Tuesday, January 18, 2005

2005 Reasons: A Count Down to Happiness

This is the first year in many that I can report money, sophisticated electronics, and a chip (previously removed from my shoulder) in my pocket. We are well into 2005 and things appear to be going well, I will not tempt fate by describing just how well. By this time in 2004 I had already lost two cell phones, suffered a crushing blow to my bank account through identity thievery and had a number of people not speaking to me. As I mentioned, things appear to going well, or at least better.

I’ve just returned from the Fallon Family Annual Ski Trip to Okemo Mountain, this being year 18. We travel every year on Martin Luther King’s Birthday with the same relative-type-close family friends and stay at the same house. Very few traditions remain, it’s nice to still have this one to look forward to…I will try to hold on to it with all I’ve got. We catch up each year like it’s been twenty, and make false promises to get together more often than once a year.
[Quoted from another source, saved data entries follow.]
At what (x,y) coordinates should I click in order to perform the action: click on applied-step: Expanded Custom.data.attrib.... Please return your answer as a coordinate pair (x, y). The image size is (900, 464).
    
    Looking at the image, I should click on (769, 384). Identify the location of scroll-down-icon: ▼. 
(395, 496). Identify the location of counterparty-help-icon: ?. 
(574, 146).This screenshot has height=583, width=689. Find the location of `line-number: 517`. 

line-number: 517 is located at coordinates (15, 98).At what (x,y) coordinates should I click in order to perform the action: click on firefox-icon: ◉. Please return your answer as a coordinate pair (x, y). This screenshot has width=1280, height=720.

The trip used to include the adults and the kids separated by one solid wall. Beyond that wall grew debauchery as the older kids stole alcohol for the younger…giving them lessons and music to take with them into their future. The younger then became the older until they were the eldest. This year, my brother and I were the only “kids” present and we stayed in “the big house”. Our presence was cherished and reward by mother and father type pampering throughout the weekend.

Every year “the adults” get a big kick about how well I can ride that board, (a snowboard, and I’ve been riding since I was 12,) and how I play music in a Rock N’ Roll band. They inquire about our jobs, our lives, paying close attention to the more responsible, grow-up aspects of our accounts searching for hints of marriage, children, promotions with lots-o-money. Even if there is no glimmer, they place one within the context of your uneasy rambling. My Brother and I (who were apart of the “older kids”, my brother being first generation and I the second) are the only ones who have not married or had children. “The adults” try to push children from us with the weights of their stares. Since, no children or spouses are present…we remain “the kids.”

The snow boarding was spectacular…not to say that the conditions were good, or that it wasn’t 10 below on the mountain. It was spectacular because I rarely get to do it anymore and I love it tremendously (the closest thing to flying.) When I was 18 and in college I afforded to go to the mountain 3-5 times a week, and if it weren’t for a devastating fall I might have chosen a snowboard oriented career of sorts. For now, I comfortably slip in to the pale corners of dark bars, avoiding fresh air and the sun. This is why the snowboarding this weekend was spectacular.